> _Énoncé 1_: D'après l'entretien avec Marc Lathuillière, depuis quelle année le photographe parcourt-il la France ?
> _Énoncé 2_: Reproduisez fidèlement le passage de l'entretien avec Marc Lathuillière qui commence par « Lors du Mois » et se poursuit jusqu'à « et la représentation. ».
> _Énoncé 3_:
Ces affirmations concordent-elles avec l'entretien avec Marc Lathuillière ? Répondez par oui ou par non pour chacune, en citant les mots décisifs du texte.
(a) Michel Houellebecq a écrit un texte pour accompagner les images de Marc Lathuillière.
(b) C'est Marc Lathuillière qui a eu l'idée d'une double exposition.
(c) Le dialogue entre les deux artistes a commencé en 2014.
======== Extrait du texte
La question de la muséification de la France et de sa représentation est, depuis 2012, au cœur d’un dialogue entre le photographe français Marc Lathuillière et l’écrivain Michel Houellebecq.



► ► ► Cet article fait partie du dossier : MOIS DE LA PHOTO 2014 | #01 : Anonymes et amateurs célèbres


Lors du Mois de la Photo, les deux artistes présentent Produit France, une double exposition à l’image de leur échange : Michel Houellebecq a rédigé un texte accompagnant les images de Marc Lathuillière, et le photographe est le commissaire de l’exposition Before Landing du romancier français.

Depuis 2004, Marc Lathuillière parcourt la France et photographie les clichés nationaux à travers des portraits de français masqués. Sa série Musée National déjoue alors les stéréotypes et la représentation.



© Marc Lathuillière
La société du musée – Jean Lorentz, président, société Schongauer, Musée Unterlinden, Colmar (Haut-Rhin) © Marc Lathuillière, courtesy Galerie Binôme


| Interview par Camille Périssé | Toutes les images : © Marc Lathuillière

OAI13 : Comment votre projet a-t-il rencontré celui de Michel Houellebecq ?

Marc Lathuillière : J’avais lu les deux premiers Houellebecq. Un jour, une amie m’a conseillé La carte et le territoire me disant qu’il y avait des ressemblances troublantes entre mon travail et la manière dont, à travers son récit, il envisage la France. Lors des 40 ans d’ArtPress à la BNF, j’ai assisté à une conférence de Michel Houellebecq où la ressemblance de son propos avec mon travail était encore plus confondante. Dans l’atrium devant l’auditorium, il avait exposé une série de photos sur la France.

Je lui ai demandé s’il voulait bien écrire un texte sur ma série, qui est plus tard devenu la préface du livre. Valérie Fougeirol, la déléguée artistique de la thématique « Anonymes et amateurs célèbres » du Mois de la Photo, a alors suggéré une double exposition entre Michel Houellebecq et moi-même. Ainsi, en réponse à son texte sur mes photos, je suis devenu le commissaire d’une exposition de ses photos. La photographie a longtemps accompagné le travail d’écriture de Michel Houellebecq. Il a un corpus très large dans lequel il a photographié la France mais pas seulement. Before Landing est donc un travail de réorganisation d’un corpus de photographies. Michel Houellebecq pense la question de la désindustrialisation. La muséification est liée à la désindustrialisation : moins il y a d’industrie, plus on rentre dans une économie de service et donc de tourisme.
================
======== Données fournies
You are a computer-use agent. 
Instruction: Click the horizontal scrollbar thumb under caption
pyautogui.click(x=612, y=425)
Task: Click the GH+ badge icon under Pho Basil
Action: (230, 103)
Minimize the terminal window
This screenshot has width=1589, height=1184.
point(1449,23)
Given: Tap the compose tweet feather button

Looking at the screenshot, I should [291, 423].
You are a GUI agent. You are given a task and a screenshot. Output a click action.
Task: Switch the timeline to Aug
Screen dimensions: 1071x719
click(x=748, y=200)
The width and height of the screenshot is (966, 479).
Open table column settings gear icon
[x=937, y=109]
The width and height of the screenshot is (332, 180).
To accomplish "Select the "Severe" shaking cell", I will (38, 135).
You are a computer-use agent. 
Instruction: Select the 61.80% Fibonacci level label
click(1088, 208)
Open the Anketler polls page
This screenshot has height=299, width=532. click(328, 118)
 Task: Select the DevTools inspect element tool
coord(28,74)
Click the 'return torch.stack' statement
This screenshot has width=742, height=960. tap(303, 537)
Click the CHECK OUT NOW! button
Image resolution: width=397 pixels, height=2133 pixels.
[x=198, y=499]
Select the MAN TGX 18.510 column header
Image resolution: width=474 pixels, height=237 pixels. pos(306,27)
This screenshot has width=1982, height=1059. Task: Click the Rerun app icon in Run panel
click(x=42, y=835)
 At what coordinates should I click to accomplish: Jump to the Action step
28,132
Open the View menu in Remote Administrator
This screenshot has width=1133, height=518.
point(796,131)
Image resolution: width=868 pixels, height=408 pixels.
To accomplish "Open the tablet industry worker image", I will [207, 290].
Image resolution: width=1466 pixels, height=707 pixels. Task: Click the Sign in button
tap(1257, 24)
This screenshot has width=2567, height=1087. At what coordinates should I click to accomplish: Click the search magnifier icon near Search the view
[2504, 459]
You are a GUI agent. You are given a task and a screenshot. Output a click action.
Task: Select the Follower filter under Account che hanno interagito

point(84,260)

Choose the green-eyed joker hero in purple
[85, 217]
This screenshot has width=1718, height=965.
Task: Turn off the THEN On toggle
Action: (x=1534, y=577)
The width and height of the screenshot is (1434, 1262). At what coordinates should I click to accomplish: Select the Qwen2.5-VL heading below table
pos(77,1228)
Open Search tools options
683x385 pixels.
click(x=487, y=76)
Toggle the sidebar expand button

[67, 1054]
================
> _Corrigé 1_: Depuis 2004.

> _Corrigé 2_:
Lors du Mois de la Photo, les deux artistes présentent Produit France, une double exposition à l’image de leur échange : Michel Houellebecq a rédigé un texte accompagnant les images de Marc Lathuillière, et le photographe est le commissaire de l’exposition Before Landing du romancier français.

Depuis 2004, Marc Lathuillière parcourt la France et photographie les clichés nationaux à travers des portraits de français masqués. Sa série Musée National déjoue alors les stéréotypes et la représentation.

> _Corrigé 3_:
(a) Oui : « Michel Houellebecq a rédigé un texte accompagnant les images de Marc Lathuillière ».
(b) Non : « Valérie Fougeirol, la déléguée artistique » … « a alors suggéré une double exposition ».
(c) Non : « depuis 2012, au cœur d’un dialogue ».